We believe in people that are eager to acquire new skills and experiences, anywhere in the EU. Alexandre Demé is one of them.
Alexandre is a 25 year-old Frenchman. He has a Master’s degree in biological pharmacology and now works in the product regulation department of a famous cosmetics company - in Luxembourg. This is his story.
Working abroad to escape a tight job market at home
“I graduated two years ago and then started to look for a job in my native country, France. But months passed and I was still unemployed. That is when I started to look for a job abroad. I saw an offer in Luxembourg, went to the interview and immediately got the job. It seemed so simple. See, in Luxembourg, they actually have more job offers than job seekers. I didn't hesitate: I took the job and moved to Metz, a French city on the border of the two countries. Why? Because rent in Luxembourg is very expensive and I could not afford it. And Metz is only half an hour away from my work…"
"So I became a frontier worker. So far I can only see the bright side of my situation, there are so many advantages! My salary is higher than what I would earn in France, and I find the income tax system more convenient than the French one.”
Contributing to both his new country and his old
Just as Alexandre is happy in his new job, Luxembourg has acquired a highly-educated taxpayer in a post that would not have otherwise been filled by the local workforce. Alexandre pays his taxes in Luxembourg and spends his hard-earned cash in France.
He is a perfect example of what a labour migrant in the EU looks like. He is one of a relatively small number - 3.1% - of people in the EU aged between 15-64 that actually work outside their country of origin. And reports show that a very large majority of them actually migrate for professional reasons, not for so-called ‘benefits tourism’.

Your assignment | Reproduce the piece on Alexandre Demé word for word, starting with "Alexandre is a" and going on through "is his story.".

Available data |
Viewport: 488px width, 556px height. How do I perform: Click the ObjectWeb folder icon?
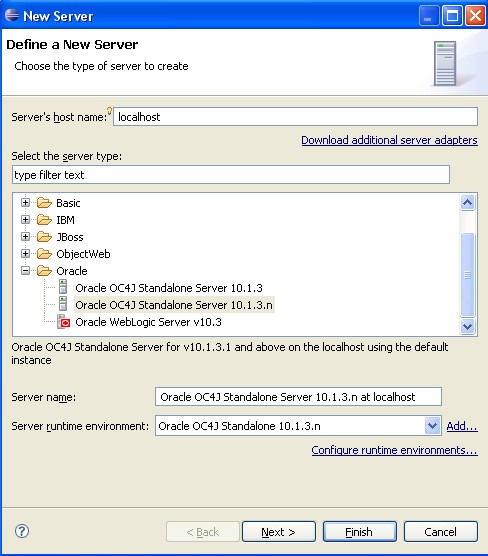tap(44, 254)
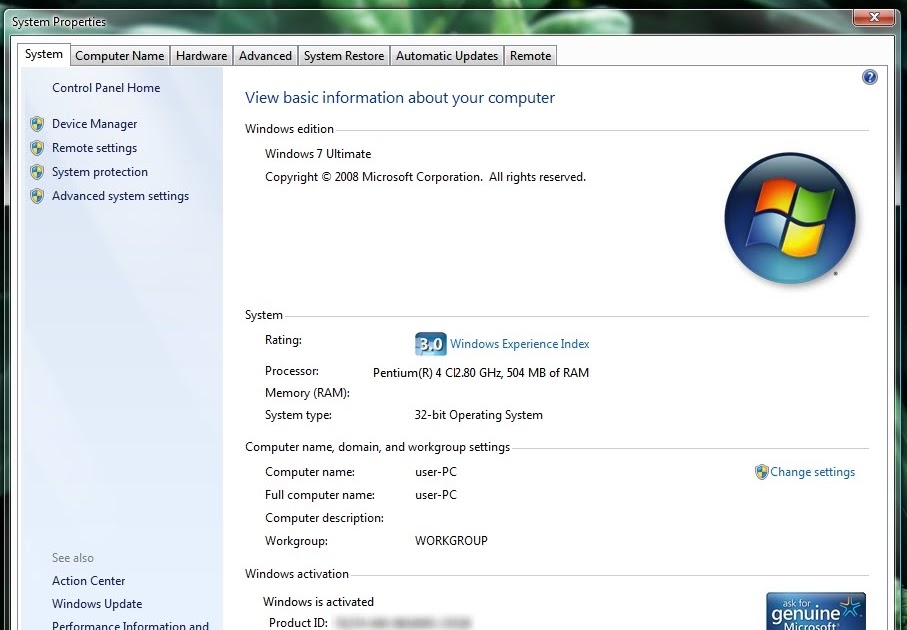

Solution for this problem |
Alexandre is a 25 year-old Frenchman. He has a Master’s degree in biological pharmacology and now works in the product regulation department of a famous cosmetics company - in Luxembourg. This is his story.